(Stored data)

------

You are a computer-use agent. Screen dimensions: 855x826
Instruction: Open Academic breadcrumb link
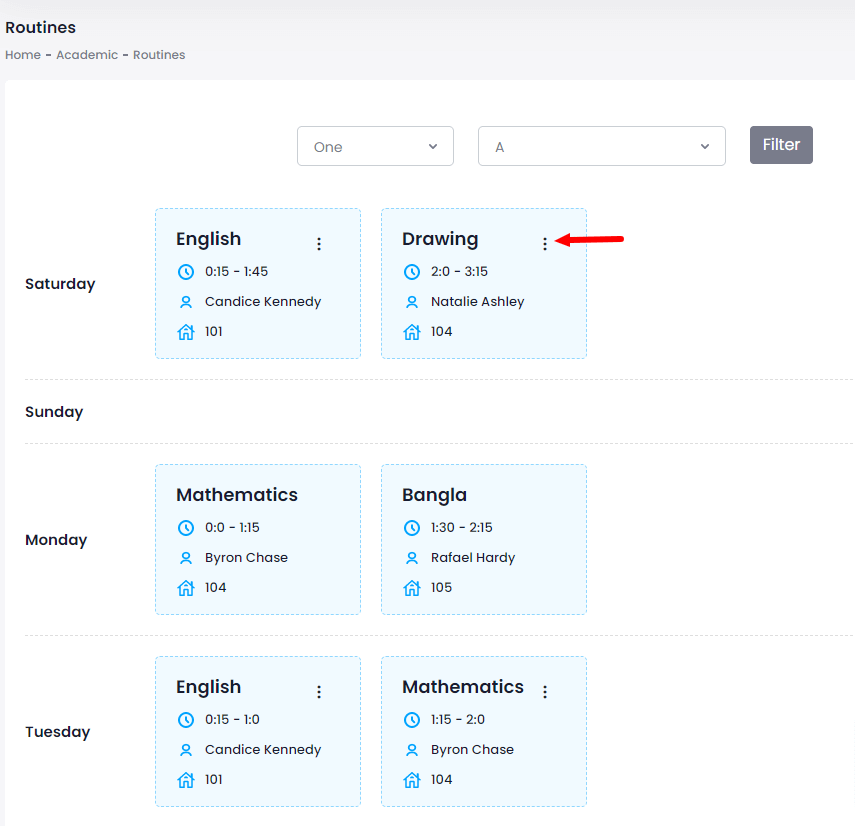[87, 55]
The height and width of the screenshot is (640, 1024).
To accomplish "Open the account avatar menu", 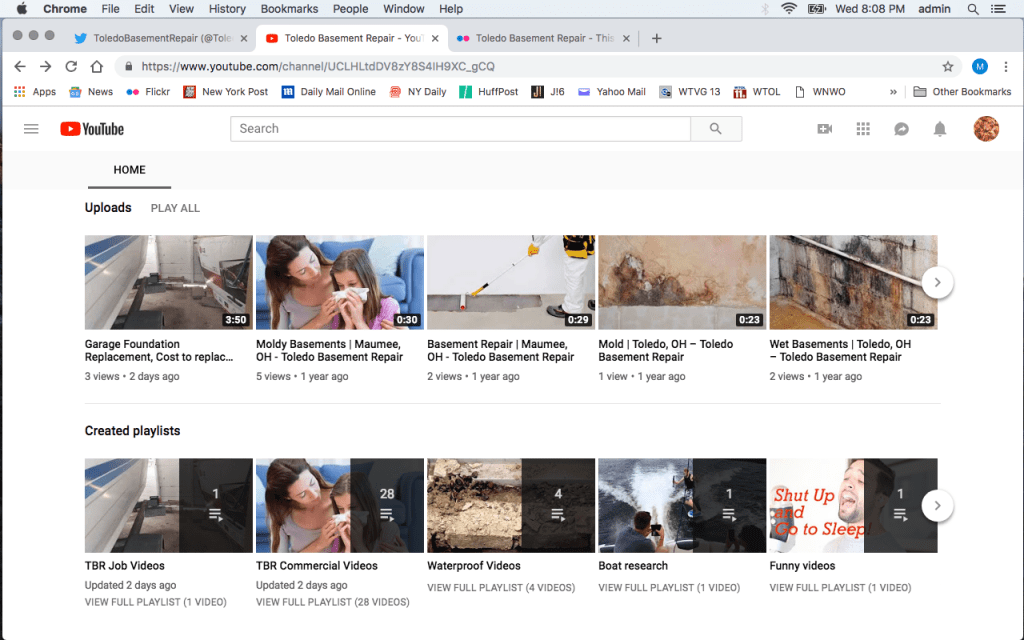I will click(986, 129).
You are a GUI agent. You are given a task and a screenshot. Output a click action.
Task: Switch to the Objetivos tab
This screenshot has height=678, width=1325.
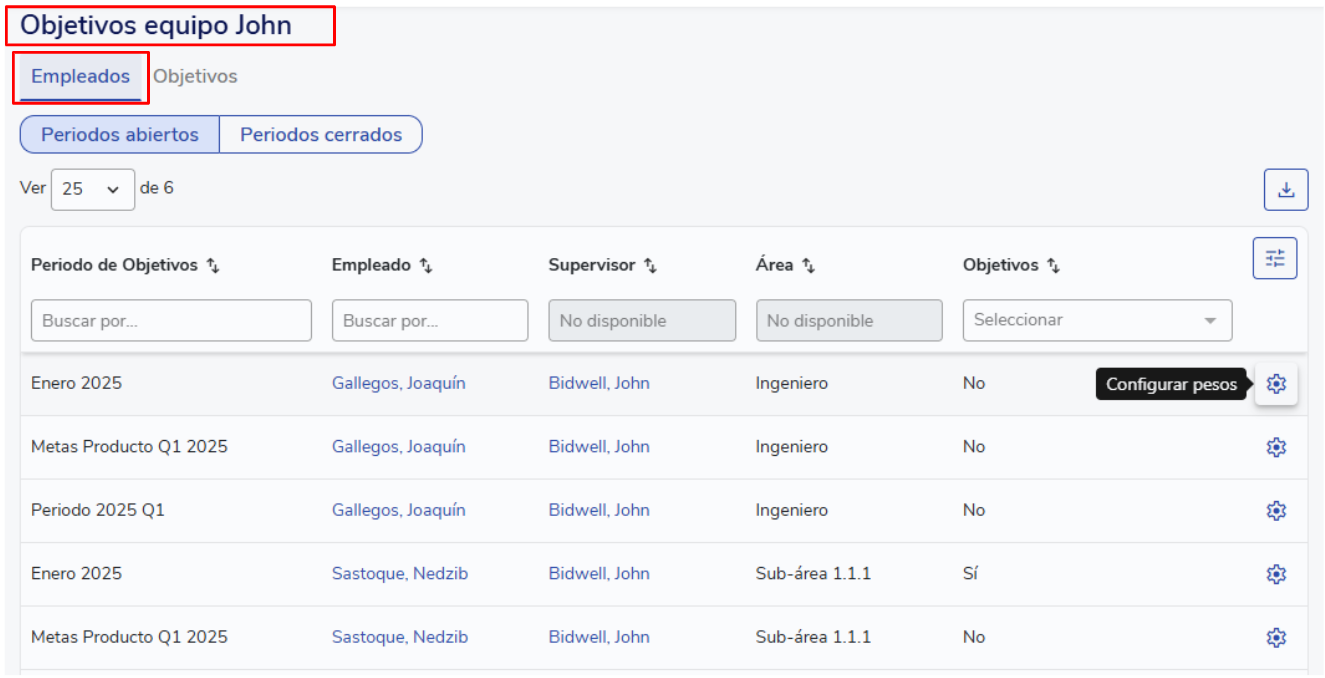coord(195,77)
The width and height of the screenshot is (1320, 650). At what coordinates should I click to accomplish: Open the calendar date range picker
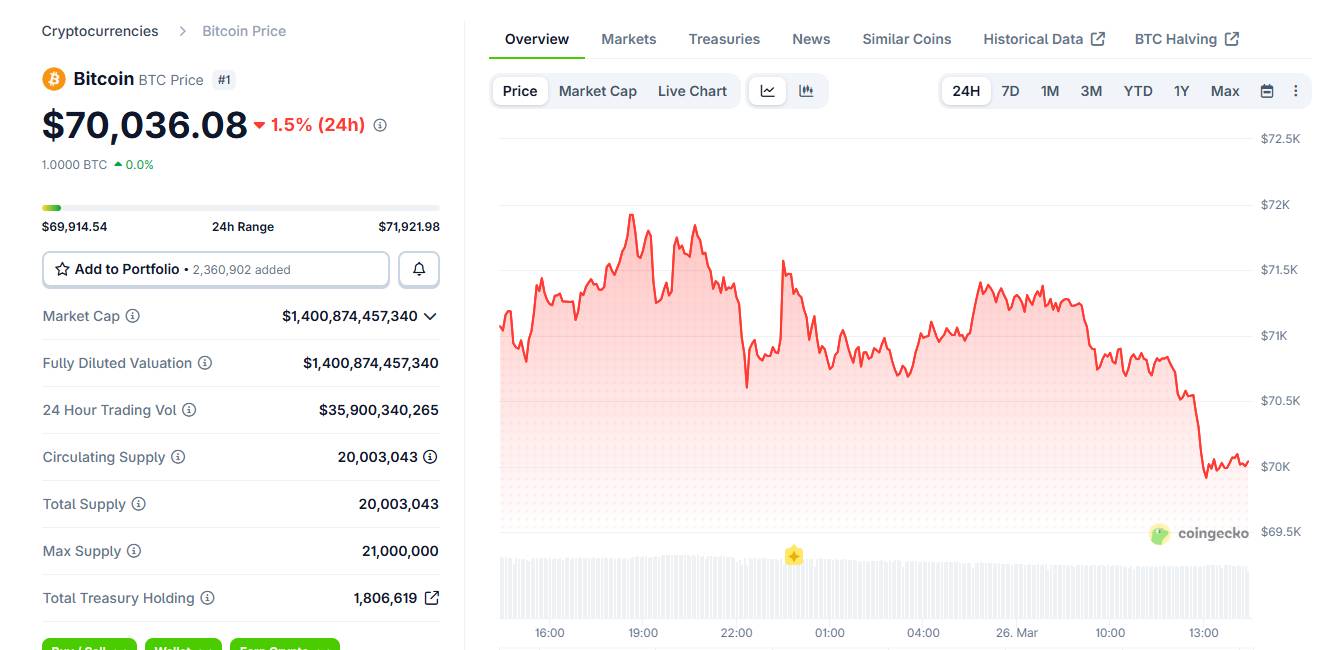click(x=1267, y=91)
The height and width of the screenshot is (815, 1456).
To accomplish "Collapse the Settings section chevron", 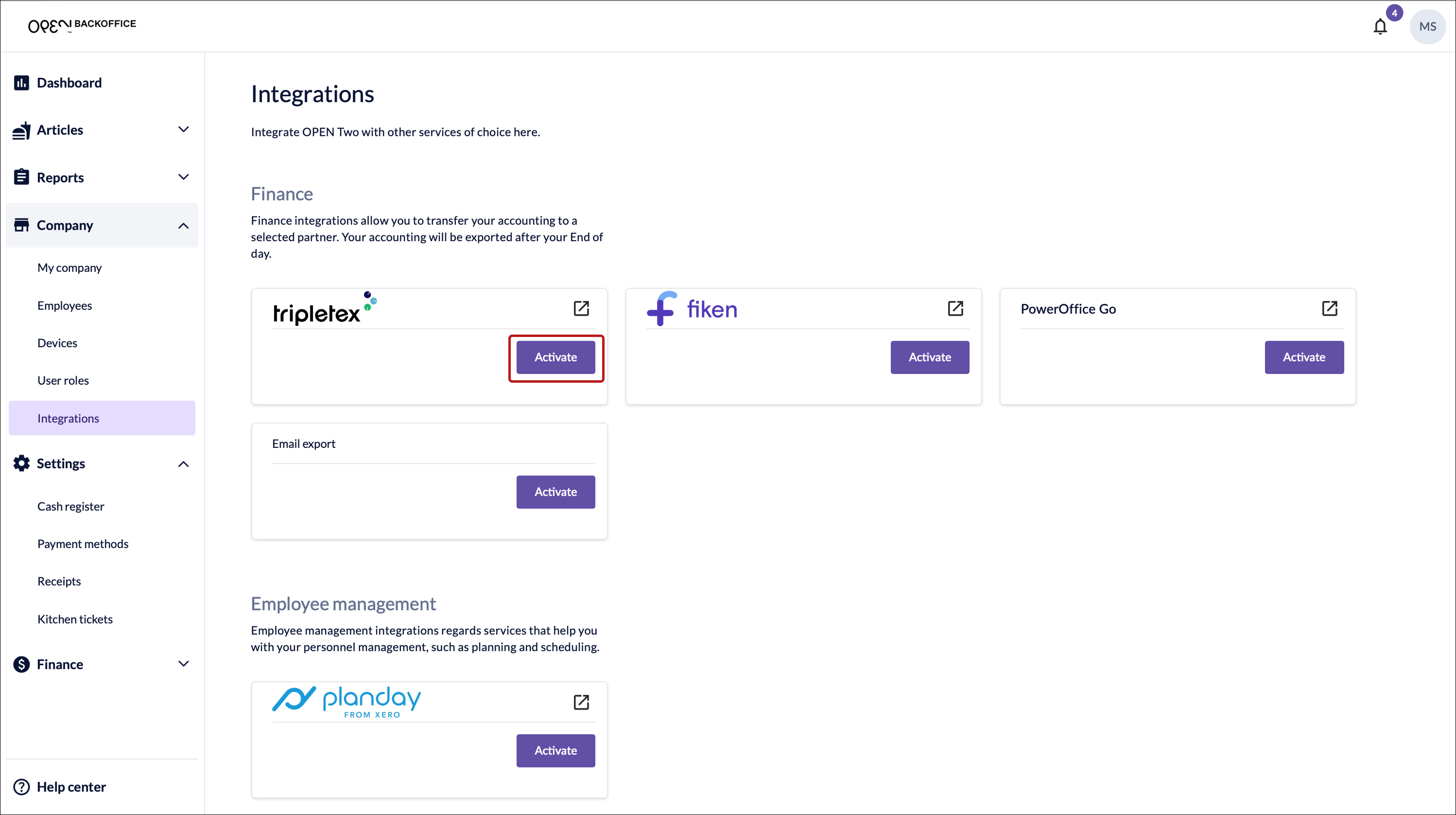I will pyautogui.click(x=183, y=464).
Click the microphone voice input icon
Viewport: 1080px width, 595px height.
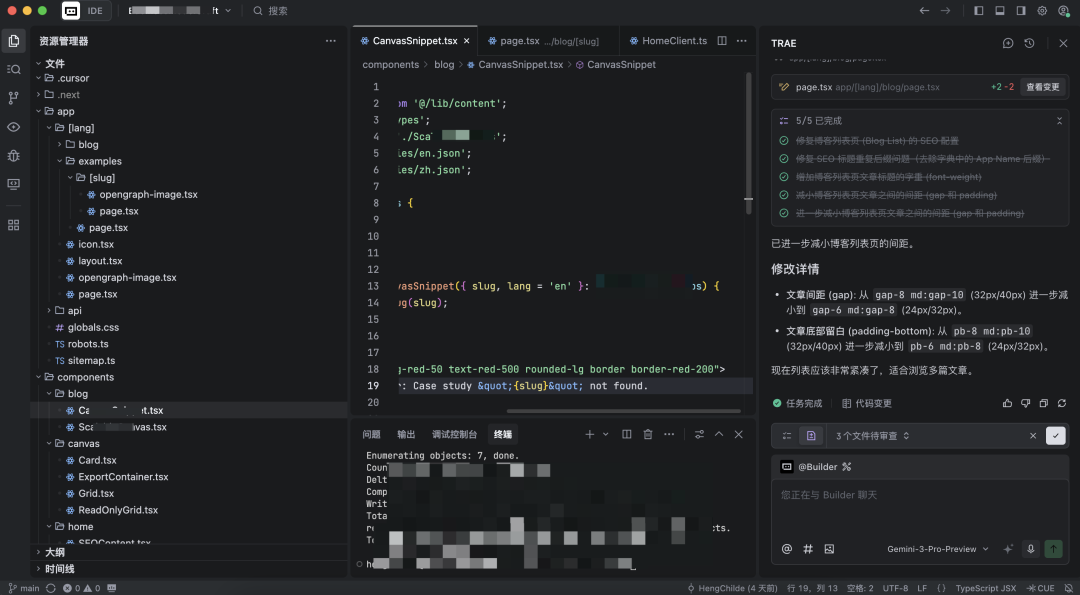click(x=1030, y=549)
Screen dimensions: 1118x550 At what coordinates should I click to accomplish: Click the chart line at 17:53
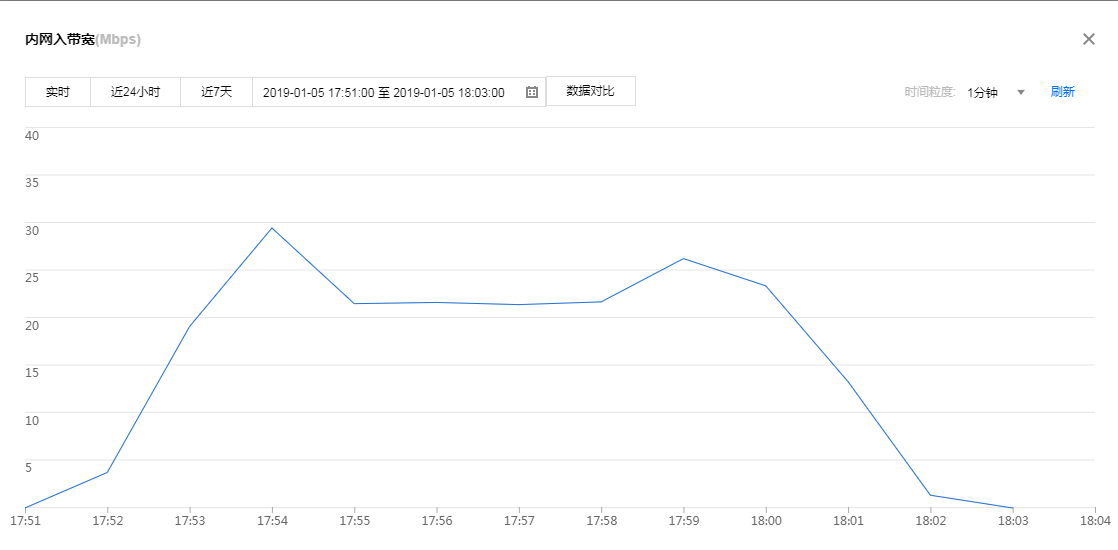coord(189,326)
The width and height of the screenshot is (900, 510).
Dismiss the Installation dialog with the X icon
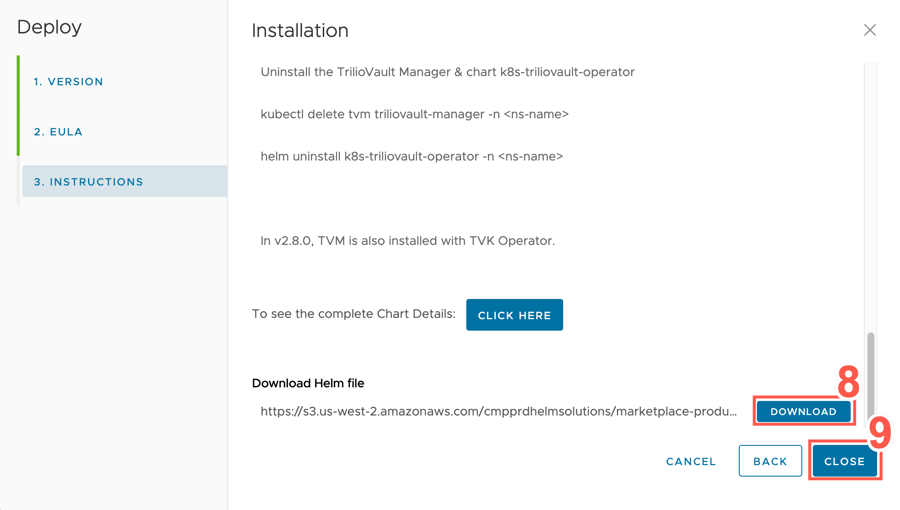point(870,30)
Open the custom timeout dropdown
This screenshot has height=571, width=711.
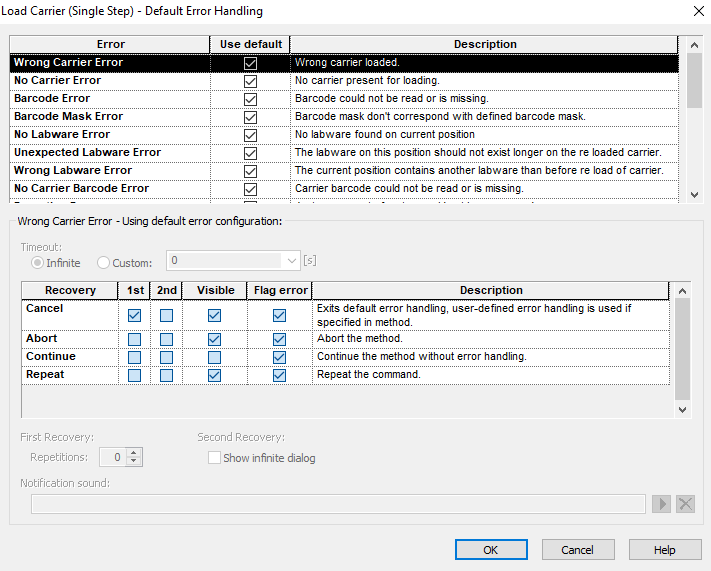click(291, 261)
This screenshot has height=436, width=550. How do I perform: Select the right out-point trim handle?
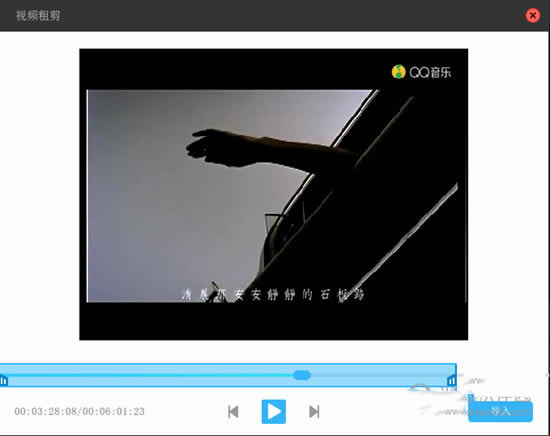click(x=452, y=380)
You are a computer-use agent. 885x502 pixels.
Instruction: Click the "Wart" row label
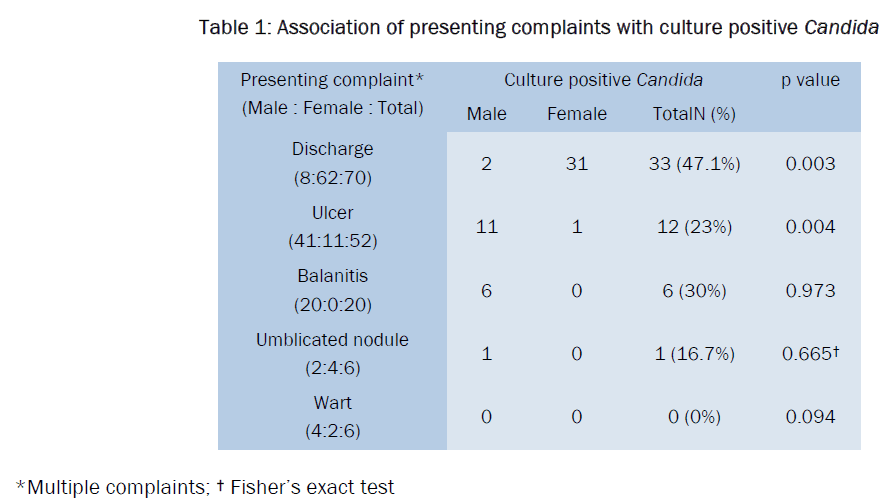click(333, 404)
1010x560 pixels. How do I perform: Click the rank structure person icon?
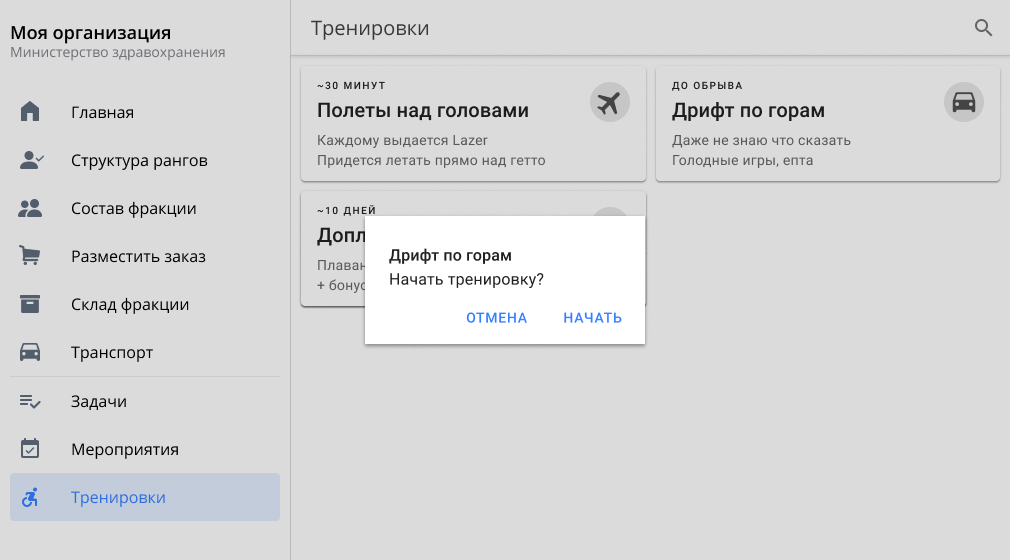pyautogui.click(x=31, y=160)
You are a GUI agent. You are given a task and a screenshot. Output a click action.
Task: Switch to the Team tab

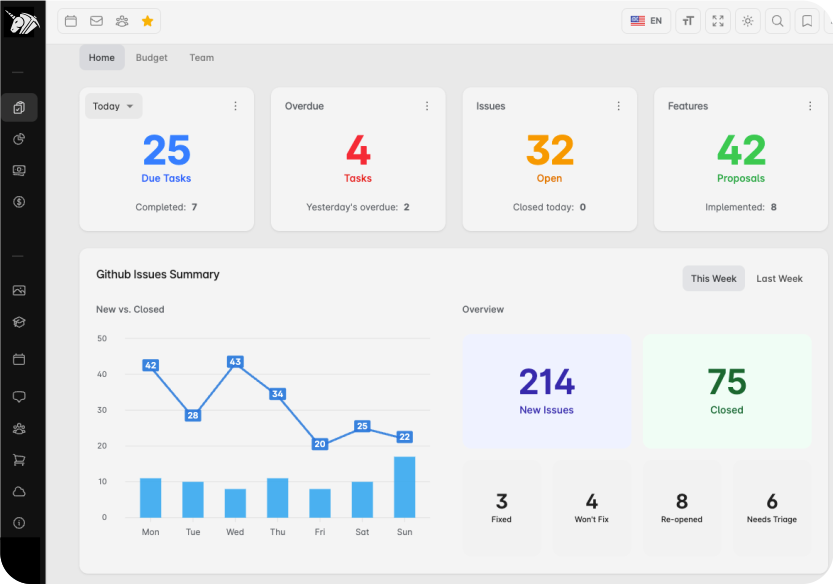pyautogui.click(x=202, y=58)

------

*EXERCISE DESCRIPTION*:
I would like you to set down the lines above, from the one containing "1010x560 pixels. How" to the final line, exactly as written and without pictures.

*TASK OUTPUT*:
1010x560 pixels. How do I perform: Click the rank structure person icon?
pyautogui.click(x=31, y=160)
You are a GUI agent. You are given a task and a screenshot. Output a click action.
Task: Switch to the Team tab

pyautogui.click(x=202, y=58)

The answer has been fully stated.